Exercise objective:
Please copy out every line in the entries that includes the word "logo".

Input for this task:
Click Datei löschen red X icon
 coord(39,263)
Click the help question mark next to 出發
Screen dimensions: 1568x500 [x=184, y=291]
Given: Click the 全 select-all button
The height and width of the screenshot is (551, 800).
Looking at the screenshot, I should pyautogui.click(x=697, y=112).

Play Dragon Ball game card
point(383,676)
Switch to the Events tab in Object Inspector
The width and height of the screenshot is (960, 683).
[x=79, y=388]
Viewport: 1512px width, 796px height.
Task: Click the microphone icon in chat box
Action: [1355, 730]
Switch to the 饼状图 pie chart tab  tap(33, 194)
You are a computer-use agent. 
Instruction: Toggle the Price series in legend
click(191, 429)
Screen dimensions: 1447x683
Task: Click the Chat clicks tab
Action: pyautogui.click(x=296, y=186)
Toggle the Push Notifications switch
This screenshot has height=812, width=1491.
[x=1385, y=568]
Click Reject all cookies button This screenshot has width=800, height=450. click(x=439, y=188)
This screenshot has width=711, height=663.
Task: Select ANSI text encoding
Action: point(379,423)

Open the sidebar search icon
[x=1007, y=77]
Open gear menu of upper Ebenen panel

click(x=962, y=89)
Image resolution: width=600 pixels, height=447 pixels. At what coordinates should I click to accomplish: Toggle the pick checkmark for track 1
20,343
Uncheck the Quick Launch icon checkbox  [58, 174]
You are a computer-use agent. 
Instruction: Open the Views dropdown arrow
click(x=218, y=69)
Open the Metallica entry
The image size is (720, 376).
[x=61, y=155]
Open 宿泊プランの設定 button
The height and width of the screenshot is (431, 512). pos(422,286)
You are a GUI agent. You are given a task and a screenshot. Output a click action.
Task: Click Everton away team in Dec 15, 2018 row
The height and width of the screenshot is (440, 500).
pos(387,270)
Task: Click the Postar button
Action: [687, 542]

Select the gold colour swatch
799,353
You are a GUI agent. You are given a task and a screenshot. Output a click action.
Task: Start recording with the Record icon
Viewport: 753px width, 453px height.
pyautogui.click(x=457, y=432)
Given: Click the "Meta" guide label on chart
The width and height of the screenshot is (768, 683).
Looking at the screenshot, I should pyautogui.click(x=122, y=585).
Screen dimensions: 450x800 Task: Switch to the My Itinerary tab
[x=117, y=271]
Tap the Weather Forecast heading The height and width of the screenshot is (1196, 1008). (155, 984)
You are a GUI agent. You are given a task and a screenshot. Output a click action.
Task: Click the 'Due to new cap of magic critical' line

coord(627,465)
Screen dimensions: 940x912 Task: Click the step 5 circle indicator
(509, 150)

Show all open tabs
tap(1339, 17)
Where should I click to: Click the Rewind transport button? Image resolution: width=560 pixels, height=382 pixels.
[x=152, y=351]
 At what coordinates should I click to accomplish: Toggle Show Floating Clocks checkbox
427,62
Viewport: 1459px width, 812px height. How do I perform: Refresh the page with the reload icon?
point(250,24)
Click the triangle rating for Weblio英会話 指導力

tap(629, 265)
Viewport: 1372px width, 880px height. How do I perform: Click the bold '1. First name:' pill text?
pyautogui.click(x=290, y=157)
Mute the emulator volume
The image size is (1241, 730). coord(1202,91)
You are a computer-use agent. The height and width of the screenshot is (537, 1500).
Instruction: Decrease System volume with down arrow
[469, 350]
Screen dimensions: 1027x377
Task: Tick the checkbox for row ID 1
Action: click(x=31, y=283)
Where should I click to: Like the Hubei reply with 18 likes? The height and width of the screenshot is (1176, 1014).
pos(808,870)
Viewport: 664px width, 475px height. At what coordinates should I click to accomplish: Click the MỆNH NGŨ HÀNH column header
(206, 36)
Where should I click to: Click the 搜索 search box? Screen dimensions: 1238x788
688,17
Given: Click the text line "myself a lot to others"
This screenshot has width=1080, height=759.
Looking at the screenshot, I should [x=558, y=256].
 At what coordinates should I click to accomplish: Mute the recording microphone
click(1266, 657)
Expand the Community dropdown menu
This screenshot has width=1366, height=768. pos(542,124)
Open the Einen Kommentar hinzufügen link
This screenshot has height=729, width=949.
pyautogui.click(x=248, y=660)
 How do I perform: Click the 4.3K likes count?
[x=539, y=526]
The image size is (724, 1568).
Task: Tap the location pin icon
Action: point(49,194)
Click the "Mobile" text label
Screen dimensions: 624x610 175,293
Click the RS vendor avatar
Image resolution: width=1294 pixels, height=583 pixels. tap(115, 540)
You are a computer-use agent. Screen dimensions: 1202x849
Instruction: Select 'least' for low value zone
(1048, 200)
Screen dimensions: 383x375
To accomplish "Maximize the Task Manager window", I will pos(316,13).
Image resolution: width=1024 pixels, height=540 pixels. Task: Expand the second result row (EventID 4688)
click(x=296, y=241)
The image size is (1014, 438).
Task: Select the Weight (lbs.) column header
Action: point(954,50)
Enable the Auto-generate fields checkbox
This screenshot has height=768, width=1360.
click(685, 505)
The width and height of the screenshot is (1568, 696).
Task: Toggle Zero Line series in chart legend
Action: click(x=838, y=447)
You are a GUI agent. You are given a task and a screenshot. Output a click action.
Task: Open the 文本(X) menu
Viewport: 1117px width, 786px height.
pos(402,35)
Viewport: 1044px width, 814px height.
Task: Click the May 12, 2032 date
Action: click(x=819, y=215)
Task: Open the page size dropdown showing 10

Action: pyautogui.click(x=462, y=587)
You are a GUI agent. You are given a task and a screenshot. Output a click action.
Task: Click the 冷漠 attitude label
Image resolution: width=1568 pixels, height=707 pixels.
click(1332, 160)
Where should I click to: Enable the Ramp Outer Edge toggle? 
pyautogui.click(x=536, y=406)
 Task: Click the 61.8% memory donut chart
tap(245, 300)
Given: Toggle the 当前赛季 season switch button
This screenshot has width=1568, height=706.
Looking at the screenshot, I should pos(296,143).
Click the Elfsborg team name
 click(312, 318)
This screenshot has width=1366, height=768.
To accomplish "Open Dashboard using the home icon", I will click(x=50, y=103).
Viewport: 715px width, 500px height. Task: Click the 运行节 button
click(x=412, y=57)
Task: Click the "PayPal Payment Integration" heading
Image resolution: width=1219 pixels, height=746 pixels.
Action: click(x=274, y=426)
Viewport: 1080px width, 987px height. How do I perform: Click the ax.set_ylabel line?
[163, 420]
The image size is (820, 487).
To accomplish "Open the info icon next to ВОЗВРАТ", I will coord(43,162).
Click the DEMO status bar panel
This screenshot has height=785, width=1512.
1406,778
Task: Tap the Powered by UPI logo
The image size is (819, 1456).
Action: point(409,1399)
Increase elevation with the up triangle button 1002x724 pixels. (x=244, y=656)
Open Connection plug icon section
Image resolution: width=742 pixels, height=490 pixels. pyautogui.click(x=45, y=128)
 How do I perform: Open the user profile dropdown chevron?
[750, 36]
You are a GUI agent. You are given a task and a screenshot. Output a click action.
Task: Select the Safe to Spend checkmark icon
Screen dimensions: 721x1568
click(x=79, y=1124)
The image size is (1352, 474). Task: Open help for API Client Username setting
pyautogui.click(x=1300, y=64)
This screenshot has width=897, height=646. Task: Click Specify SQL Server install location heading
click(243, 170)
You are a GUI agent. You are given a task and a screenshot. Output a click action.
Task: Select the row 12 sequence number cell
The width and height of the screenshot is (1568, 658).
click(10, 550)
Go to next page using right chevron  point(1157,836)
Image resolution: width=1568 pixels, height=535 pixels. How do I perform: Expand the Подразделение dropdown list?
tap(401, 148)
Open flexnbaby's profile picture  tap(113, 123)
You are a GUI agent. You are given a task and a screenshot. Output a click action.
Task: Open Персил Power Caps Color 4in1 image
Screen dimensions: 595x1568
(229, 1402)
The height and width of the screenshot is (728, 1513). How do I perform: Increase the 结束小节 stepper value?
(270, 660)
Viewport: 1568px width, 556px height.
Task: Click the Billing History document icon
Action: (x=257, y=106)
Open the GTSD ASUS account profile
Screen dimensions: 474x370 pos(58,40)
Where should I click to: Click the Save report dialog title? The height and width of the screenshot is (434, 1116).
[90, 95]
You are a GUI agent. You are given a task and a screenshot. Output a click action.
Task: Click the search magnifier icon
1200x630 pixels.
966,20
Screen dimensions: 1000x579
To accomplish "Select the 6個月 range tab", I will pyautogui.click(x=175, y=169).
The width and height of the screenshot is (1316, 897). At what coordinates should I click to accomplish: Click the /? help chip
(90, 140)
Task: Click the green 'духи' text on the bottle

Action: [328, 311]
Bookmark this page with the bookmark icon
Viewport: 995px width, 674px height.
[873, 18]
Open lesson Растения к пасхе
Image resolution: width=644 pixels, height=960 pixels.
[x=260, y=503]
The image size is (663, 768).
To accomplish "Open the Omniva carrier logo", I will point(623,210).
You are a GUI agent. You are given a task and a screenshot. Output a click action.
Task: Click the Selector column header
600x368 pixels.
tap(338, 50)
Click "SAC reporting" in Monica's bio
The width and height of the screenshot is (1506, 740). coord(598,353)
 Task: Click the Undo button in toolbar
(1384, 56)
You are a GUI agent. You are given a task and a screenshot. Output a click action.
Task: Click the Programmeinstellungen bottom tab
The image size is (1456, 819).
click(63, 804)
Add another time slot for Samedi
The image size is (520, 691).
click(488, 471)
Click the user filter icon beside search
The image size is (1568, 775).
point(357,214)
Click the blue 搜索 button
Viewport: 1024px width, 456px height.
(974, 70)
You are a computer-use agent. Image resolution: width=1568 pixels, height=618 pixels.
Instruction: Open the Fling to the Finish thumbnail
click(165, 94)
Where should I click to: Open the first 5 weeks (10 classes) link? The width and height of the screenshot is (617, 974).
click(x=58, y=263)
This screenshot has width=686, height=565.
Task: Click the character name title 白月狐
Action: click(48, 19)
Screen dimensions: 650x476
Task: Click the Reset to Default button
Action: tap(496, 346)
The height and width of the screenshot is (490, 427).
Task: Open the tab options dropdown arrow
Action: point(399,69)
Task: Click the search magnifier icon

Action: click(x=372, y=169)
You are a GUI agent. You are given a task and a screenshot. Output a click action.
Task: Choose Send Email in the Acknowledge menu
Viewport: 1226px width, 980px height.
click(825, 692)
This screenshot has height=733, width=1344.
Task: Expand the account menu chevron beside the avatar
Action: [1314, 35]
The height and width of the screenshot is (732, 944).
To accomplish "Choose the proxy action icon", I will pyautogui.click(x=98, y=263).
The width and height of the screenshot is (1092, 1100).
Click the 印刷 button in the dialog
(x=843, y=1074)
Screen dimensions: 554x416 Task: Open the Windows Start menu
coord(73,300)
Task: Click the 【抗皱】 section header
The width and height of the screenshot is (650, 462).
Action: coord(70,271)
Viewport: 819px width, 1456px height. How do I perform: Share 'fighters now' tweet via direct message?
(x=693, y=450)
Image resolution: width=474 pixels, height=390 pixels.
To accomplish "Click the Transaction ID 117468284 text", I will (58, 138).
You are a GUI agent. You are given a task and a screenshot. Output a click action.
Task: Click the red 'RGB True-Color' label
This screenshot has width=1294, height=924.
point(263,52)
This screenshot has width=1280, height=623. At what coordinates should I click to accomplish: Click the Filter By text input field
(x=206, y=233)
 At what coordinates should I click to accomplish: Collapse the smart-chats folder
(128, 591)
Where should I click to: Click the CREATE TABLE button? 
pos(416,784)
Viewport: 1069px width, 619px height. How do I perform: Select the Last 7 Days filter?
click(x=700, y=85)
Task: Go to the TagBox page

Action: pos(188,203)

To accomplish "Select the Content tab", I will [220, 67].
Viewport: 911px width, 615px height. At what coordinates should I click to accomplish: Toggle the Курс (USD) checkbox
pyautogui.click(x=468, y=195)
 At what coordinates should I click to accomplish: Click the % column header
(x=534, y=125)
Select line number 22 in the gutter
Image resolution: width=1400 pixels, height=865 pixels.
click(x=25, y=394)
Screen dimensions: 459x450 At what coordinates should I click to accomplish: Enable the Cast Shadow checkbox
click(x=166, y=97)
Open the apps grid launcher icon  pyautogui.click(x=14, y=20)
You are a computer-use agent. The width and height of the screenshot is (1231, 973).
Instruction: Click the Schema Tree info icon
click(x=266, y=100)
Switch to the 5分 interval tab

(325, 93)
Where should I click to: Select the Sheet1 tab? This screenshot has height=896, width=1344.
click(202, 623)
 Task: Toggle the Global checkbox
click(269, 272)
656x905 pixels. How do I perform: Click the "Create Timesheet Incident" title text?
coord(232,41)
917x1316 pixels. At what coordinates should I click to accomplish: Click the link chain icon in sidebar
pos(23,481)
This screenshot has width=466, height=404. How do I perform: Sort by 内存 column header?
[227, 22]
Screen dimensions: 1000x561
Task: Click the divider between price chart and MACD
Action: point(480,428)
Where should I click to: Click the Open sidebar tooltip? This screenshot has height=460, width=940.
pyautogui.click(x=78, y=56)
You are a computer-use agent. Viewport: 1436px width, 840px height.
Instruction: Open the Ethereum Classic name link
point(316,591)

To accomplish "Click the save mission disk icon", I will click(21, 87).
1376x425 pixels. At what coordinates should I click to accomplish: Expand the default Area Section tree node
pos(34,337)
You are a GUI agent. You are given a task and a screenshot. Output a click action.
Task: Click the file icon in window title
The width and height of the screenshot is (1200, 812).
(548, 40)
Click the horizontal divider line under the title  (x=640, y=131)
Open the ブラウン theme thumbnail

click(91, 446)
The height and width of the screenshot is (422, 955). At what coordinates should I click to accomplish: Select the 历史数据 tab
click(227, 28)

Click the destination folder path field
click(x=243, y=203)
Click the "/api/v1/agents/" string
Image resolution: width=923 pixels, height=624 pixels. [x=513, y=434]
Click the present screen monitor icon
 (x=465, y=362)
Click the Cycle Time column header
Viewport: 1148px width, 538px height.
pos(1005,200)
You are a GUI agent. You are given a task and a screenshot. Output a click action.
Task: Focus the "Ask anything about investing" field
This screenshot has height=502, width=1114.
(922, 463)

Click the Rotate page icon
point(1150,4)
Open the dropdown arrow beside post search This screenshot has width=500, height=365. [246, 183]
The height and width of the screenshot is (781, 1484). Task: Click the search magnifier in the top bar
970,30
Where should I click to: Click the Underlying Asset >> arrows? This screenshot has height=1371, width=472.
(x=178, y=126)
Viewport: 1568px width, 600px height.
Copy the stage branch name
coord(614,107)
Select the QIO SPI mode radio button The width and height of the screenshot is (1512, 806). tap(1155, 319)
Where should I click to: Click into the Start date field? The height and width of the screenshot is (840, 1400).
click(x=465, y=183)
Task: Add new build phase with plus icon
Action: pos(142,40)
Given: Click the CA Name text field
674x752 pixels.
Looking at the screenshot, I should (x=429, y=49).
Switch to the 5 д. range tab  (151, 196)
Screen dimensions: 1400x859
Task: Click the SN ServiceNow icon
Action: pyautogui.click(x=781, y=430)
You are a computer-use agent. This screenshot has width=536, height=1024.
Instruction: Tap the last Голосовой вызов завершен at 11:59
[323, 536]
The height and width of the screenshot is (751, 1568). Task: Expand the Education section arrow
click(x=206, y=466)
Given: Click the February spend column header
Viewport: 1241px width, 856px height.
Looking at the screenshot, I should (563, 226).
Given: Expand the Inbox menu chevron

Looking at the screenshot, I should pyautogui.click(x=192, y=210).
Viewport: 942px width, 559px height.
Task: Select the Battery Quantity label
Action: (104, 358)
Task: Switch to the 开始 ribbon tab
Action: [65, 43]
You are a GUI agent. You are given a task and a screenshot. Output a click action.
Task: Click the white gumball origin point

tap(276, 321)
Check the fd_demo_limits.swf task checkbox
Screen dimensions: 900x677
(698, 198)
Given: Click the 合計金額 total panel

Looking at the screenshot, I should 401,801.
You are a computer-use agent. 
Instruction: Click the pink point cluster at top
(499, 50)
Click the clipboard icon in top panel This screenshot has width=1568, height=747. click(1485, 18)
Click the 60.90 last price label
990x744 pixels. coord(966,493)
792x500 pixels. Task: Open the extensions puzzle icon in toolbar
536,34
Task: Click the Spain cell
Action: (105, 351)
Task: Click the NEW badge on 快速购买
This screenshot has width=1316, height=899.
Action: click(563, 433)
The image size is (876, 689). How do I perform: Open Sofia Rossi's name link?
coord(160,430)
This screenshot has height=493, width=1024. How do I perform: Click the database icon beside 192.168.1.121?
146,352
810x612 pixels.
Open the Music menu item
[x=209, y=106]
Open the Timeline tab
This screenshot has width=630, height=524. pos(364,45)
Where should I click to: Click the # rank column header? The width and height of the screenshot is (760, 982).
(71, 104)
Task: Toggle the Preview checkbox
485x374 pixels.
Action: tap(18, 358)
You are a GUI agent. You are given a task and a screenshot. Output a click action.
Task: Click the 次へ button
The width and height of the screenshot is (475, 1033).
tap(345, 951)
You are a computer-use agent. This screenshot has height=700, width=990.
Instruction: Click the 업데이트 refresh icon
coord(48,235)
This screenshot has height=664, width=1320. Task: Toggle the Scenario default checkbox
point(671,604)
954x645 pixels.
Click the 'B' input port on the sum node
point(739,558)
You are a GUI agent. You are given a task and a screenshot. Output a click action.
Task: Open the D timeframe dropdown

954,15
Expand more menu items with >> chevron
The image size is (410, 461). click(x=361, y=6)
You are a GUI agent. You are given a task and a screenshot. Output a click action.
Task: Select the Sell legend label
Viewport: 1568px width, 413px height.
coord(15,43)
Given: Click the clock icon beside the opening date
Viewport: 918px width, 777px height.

The completed task:
Task: Tap the Powered by UPI logo
To accomplish "Open the Omniva carrier logo", I will point(623,210).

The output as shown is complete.